Are Good Manners Damaging our Health?
Poop, crap, shit…whatever you call it, we all do it.
So why is bowel health still such a taboo subject? As a society, we’ve tackled other traditionally sensitive medical issues. We are far more open when talking about aspects of health that would have previously been mentioned in hushed tones, such as periods and erectile dysfunction.
Does our fear of talking about faeces go back to childhood when toilet humour got us into trouble with teachers and parents alike? Is there a deep-set sense of dirtiness that comes with discussing our bodily waste? Or is it plain old embarrassment? Whatever the reason, we need to open up the conversation and stop pussyfooting around poo.
Why We Need to Talk About Poop
There’s no reason to feel ashamed. Excrement is a natural waste product of digestion and a normal part of our everyday lives. Emptying our bowels is a regular occurrence from day one (anyone who’s had a baby will recall the frequency of nappy changing in those first few weeks and months!).
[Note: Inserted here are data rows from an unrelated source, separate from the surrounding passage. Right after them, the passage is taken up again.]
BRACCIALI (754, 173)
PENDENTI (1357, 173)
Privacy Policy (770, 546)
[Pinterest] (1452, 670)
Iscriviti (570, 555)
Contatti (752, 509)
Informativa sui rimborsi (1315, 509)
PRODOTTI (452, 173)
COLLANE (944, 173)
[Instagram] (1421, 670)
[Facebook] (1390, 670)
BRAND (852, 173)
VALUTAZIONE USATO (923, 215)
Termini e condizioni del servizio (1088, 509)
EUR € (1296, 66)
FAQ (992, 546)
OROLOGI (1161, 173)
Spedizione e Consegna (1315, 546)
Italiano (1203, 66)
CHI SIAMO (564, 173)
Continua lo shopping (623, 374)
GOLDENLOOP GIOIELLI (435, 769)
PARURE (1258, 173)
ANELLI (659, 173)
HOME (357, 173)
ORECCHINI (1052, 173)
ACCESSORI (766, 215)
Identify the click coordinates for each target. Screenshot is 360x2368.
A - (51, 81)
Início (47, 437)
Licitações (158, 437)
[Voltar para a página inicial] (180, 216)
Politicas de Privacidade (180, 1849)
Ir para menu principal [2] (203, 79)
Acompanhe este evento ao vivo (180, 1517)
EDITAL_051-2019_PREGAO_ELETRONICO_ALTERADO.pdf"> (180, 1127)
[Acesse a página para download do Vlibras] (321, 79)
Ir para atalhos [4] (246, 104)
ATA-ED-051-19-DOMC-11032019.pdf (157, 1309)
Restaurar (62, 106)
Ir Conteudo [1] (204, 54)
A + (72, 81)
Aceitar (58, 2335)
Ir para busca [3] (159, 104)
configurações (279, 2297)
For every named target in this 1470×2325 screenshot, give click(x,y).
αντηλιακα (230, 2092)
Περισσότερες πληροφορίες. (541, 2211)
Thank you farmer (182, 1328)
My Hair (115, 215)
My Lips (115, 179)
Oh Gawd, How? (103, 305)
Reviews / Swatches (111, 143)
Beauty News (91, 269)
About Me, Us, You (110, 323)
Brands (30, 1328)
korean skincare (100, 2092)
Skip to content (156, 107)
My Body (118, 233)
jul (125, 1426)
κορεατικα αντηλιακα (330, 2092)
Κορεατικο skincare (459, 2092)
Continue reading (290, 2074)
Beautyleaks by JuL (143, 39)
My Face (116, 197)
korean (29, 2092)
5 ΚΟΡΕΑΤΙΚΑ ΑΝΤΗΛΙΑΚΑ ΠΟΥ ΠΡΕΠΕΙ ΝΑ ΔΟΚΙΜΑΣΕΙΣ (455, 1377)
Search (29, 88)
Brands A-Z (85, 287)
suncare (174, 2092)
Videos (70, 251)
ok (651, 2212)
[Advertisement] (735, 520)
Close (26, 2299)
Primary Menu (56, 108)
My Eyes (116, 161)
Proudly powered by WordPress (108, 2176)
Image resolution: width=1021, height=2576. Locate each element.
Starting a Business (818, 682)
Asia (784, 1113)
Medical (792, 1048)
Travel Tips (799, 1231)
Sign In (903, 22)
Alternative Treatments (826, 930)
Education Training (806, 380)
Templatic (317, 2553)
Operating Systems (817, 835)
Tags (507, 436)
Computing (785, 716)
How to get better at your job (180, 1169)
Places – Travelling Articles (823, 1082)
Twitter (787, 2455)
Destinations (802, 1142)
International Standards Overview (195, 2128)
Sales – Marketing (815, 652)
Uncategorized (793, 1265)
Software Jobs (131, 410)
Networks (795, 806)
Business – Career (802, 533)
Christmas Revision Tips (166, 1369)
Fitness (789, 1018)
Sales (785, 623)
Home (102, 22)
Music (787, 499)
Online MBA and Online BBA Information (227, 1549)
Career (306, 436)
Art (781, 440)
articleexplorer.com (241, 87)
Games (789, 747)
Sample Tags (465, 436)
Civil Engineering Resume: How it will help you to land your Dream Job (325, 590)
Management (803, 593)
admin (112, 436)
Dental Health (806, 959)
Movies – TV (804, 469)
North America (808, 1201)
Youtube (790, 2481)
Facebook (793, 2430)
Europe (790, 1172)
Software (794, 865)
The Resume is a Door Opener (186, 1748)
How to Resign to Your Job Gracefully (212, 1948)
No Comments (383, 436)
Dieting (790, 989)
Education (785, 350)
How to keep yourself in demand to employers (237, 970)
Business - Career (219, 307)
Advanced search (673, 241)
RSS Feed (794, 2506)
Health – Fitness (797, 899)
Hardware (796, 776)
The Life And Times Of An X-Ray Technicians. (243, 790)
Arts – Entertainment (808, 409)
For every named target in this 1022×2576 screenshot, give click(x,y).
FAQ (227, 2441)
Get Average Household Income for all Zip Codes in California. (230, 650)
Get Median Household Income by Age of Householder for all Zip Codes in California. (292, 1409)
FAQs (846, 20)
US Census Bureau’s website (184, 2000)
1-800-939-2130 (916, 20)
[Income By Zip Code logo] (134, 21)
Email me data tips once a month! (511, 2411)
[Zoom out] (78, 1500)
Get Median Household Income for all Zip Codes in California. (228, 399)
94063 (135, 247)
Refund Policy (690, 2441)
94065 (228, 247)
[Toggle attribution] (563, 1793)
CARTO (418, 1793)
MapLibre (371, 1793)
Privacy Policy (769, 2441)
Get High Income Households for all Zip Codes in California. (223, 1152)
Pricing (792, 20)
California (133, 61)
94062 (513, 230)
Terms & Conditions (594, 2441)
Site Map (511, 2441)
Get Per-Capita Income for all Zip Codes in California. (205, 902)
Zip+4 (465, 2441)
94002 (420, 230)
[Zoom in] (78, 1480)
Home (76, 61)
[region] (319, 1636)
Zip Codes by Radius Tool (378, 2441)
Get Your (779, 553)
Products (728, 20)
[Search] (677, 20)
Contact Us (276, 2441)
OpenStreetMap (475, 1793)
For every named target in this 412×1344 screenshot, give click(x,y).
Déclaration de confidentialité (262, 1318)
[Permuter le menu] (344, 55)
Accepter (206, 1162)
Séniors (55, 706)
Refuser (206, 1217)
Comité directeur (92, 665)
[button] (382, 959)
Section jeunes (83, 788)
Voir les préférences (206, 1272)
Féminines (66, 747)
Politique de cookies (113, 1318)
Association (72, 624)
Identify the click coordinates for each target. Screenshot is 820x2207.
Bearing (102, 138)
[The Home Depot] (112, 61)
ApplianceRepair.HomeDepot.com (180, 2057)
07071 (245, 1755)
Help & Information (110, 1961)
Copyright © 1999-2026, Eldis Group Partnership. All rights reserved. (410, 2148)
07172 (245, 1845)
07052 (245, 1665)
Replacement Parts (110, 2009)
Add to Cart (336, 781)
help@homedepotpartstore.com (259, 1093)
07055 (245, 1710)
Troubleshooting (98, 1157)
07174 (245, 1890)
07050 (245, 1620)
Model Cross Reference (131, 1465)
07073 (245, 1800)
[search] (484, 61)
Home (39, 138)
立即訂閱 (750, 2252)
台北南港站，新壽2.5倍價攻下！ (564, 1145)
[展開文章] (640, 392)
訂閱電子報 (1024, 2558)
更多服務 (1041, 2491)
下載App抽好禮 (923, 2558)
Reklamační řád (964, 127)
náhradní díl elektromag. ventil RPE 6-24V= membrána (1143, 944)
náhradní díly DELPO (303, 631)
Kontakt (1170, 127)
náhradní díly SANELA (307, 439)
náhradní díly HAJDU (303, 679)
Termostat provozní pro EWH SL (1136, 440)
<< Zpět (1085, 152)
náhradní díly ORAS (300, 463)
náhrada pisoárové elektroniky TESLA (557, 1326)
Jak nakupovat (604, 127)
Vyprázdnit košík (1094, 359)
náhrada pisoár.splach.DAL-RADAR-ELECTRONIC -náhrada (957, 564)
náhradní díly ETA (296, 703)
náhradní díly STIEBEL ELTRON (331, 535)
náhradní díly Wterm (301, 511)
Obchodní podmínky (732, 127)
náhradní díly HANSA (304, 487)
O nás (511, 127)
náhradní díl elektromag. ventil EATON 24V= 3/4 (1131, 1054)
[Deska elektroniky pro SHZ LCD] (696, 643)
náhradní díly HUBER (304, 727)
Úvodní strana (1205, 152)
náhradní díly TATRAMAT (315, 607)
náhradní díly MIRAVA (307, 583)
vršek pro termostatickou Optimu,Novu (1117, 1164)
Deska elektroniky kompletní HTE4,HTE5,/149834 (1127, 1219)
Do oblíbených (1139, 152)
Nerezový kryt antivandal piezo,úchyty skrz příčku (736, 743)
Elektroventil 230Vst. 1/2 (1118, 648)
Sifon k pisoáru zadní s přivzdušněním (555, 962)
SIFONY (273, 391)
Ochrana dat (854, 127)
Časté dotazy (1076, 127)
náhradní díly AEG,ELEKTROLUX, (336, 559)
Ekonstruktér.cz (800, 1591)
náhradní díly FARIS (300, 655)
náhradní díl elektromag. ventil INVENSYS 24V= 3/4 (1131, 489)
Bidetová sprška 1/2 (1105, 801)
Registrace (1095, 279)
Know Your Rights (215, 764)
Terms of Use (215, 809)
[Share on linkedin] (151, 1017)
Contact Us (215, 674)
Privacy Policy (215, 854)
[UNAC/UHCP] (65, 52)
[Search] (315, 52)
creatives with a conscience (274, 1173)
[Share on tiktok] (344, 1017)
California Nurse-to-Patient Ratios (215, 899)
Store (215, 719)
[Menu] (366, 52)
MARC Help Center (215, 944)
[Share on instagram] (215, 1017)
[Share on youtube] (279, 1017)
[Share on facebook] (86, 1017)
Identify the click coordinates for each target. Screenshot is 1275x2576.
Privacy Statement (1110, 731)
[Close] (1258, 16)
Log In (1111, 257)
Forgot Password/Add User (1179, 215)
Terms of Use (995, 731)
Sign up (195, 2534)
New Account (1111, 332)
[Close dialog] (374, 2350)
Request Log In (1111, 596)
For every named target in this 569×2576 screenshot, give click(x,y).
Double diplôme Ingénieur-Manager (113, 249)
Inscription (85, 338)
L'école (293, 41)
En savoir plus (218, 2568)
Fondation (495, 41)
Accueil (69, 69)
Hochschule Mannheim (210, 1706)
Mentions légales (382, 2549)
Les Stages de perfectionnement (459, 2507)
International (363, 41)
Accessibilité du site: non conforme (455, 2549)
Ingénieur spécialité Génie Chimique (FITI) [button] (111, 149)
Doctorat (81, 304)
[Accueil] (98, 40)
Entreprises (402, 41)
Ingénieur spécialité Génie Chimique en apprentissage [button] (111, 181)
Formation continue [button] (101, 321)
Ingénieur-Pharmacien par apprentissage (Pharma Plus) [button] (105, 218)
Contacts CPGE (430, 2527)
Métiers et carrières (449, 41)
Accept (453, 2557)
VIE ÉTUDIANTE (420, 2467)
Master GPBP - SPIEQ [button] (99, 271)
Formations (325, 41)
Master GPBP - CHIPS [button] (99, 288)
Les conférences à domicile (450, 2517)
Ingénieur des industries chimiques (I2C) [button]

Although we pass fewer bowel movements as we gain control over our sphincter muscles, most adults will do a ‘number two’ between three times a day and three times a week. Consider other daily tasks – washing your hair, preparing a meal, or watching your favourite soap opera. They are a substantial part of your life and regularly make their way into conversations with your friends. Talking about poop with this level of frequency and ease should be our goal.
You might wonder why we need to normalise talking about our bathroom habits when we’ve managed perfectly well to keep what happens in the smallest room to ourselves. The answer to that is because it is important for our health.
Knowing how to talk about your poop could even save your life.
It’s over twelve years since my beloved mother ‘Marmie’ passed away. I miss her so, but feel her presence in everything I do, especially when I find a white feather..”―Baroness Floella Benjamin DBE, patron of Bowel Cancer UK.
How to Talk About Poop
If you have concerns about your bowel health but are nervous or embarrassed about discussing your bowel movements with medical professionals, there are tools to help you.
The Bristol Stool Chart is a widely used medical aid to support patients and healthcare professionals in talking about poop. Describing seven different types of poo using words and images, the chart goes from type one (small hard lumps that are hard to pass) to type seven (fully liquid with no solid pieces). The chart is a fantastic way to open up discussions about gut health.
For younger patients, the internet offers alternatives such as the Bristol Stool Chart in chocolate form (with type one represented by Maltesers and type seven by a chocolate milkshake), but this needn’t only be for paediatrics.
Comparisons can be useful if you are unsure how to describe the colour, shape, or texture of your poo when meeting with a medical professional. ‘As thin as a pencil’, ‘ragged around the edge like a ripped piece of paper’, ‘hard like a rabbit pellet’, ‘the colour of a terracotta plant pot’ – these descriptions all give your doctor a clear idea of what your poo is like.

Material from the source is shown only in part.